• _TASK OBJECTIVE_
Please print the entries exactly, omitting each image.

• _PROVIDED DATA_
==================================================
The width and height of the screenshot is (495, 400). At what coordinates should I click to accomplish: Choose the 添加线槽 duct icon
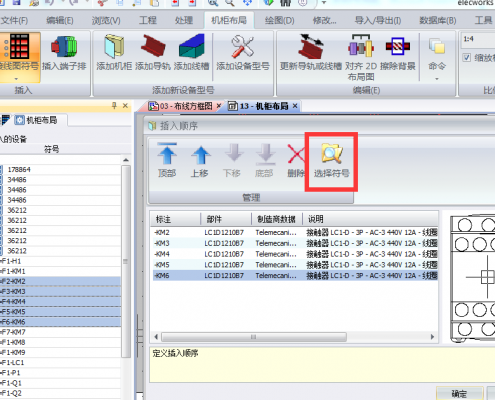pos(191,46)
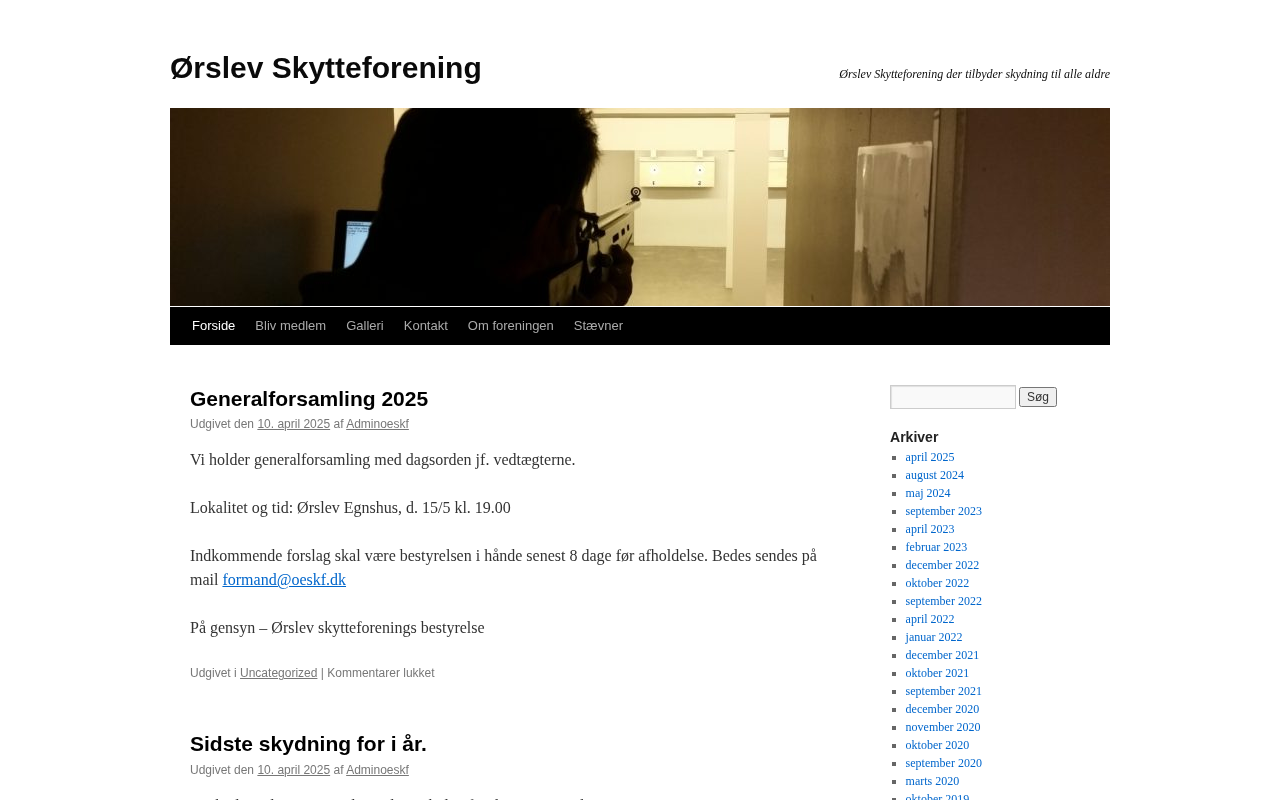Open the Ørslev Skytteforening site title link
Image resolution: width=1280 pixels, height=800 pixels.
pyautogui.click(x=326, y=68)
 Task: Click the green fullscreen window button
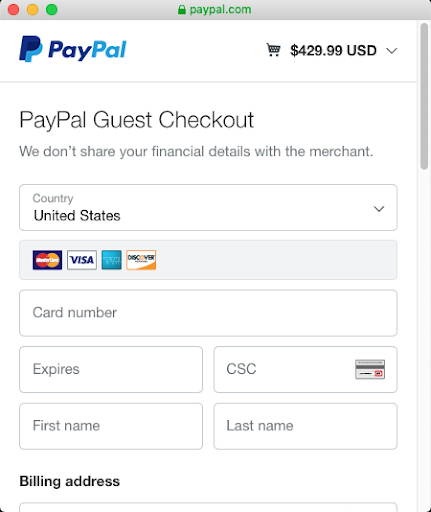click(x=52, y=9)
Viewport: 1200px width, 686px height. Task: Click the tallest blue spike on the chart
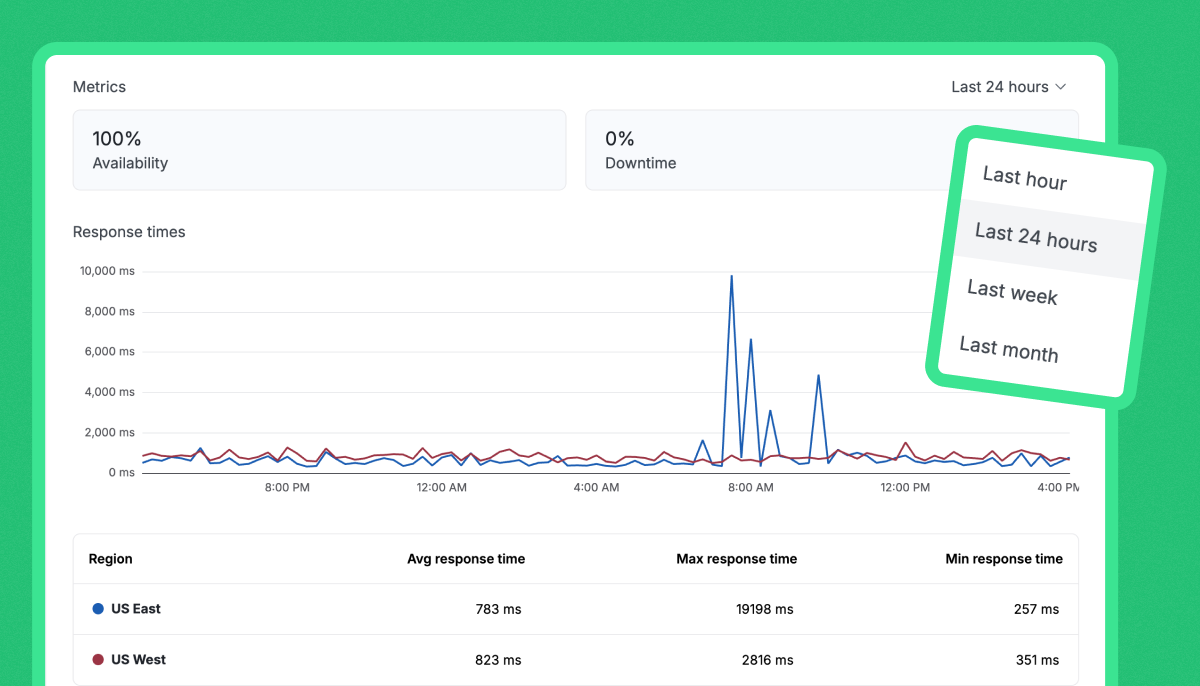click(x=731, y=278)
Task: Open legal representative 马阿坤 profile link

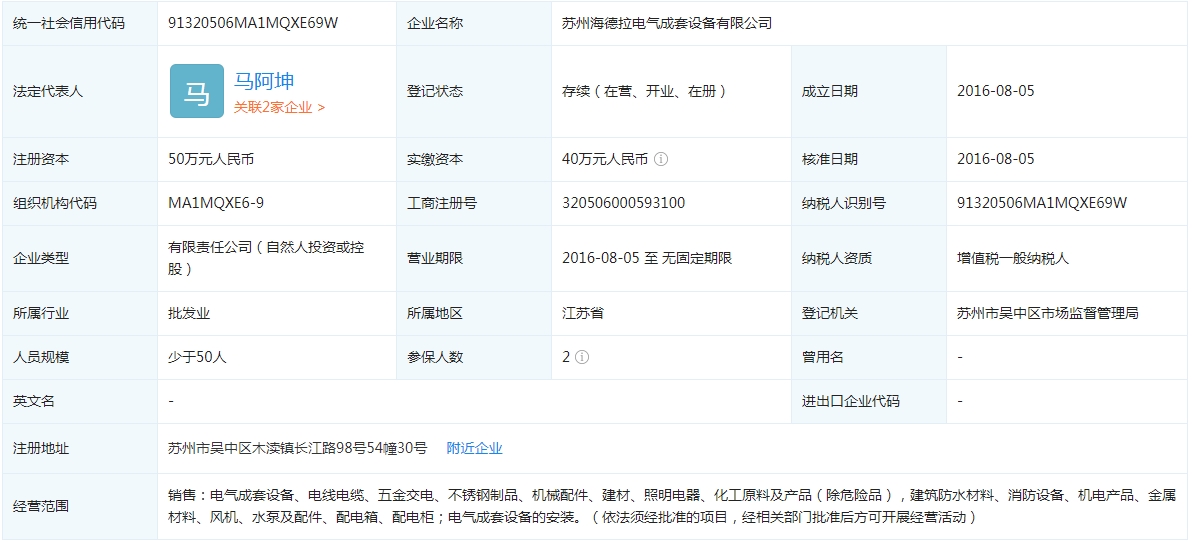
==================================================
• _EXPECTED ANSWER_
The width and height of the screenshot is (495, 400). At what coordinates should I click to accomplish: Choose the 添加线槽 duct icon
pos(191,46)
Open the Ørslev Skytteforening site title link
Image resolution: width=1280 pixels, height=800 pixels.
pyautogui.click(x=326, y=68)
 Task: Click the green fullscreen window button
click(x=52, y=9)
Viewport: 1200px width, 686px height. Task: Click the tallest blue spike on the chart
click(x=731, y=278)
Task: Open legal representative 马阿坤 profile link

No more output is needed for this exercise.